Kwagalana Group is a members only group of richest businessmen and women in Uganda. Together, the group led by Godfrey Kirumira was estimated to be worth over UGX1,000 billion/USD272 million in 2009. The group was started in 2002 by a group of rich men, but the membership has since grown to include several businessmen like Sudhir Ruparelia of Ruparelia Group Joseph Magandaazi Yiga, Dr. Hamis Kiggundu of Ham Group among several other rich Ugandans.

== Philanthropy ==
The Kwagalana Group is known for its work of philanthropy by its members. The members of the group have been known to contribute to the communities and the country's development through business and charity. Sudhir Ruparelia in particular has a foundation has benefited several children and women.

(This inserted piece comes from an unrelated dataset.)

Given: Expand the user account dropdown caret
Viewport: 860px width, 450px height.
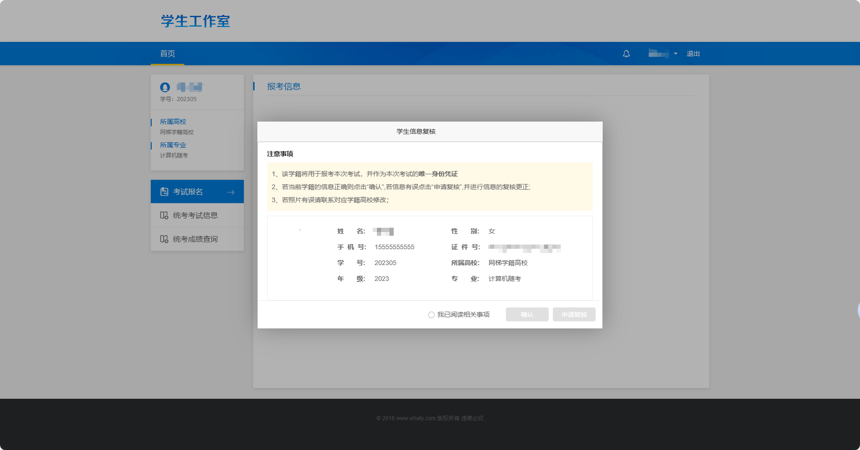Looking at the screenshot, I should [676, 54].
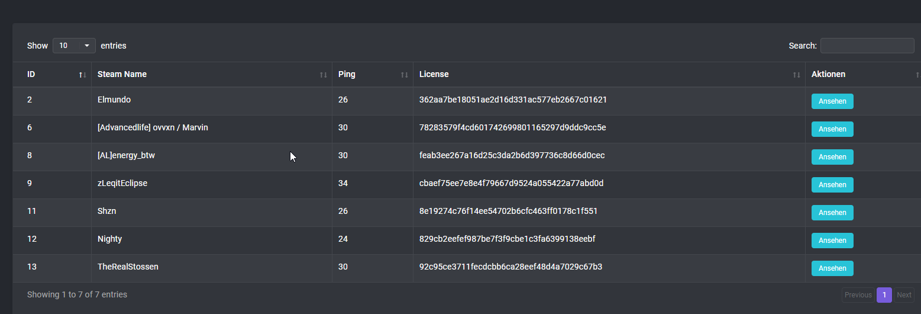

During the COVID-19 Pandemic, the Kwagalana Group donated a pickup truck to the health ministry to help transport materials to different health facilities. This followed a call for donations from Yoweri Museveni Members also made individual contributions to the same cause.

== Business ==
Members of Kwagalana Group own several businesses in Uganda, including hotels, Fuel Companies, Schools, Real Estate Companies among others. These include; Kirumira's Bargary Company Limited deals in fuel, and Sudhir's hotels, apartments, schools etc. Other members of Kwagalana Group include, Joseph Yiga, the proprietor Steel and Tube Industries Dr Sarah Nkonge, who owns several arcades in Kampala and Jinja. She was also the first woman to be appointed Kampala City Mayor. Mr Ben Kavuya, the Proprietor Legacy Group and Hamis Kiggundu the proprietor Ham Group, among other members.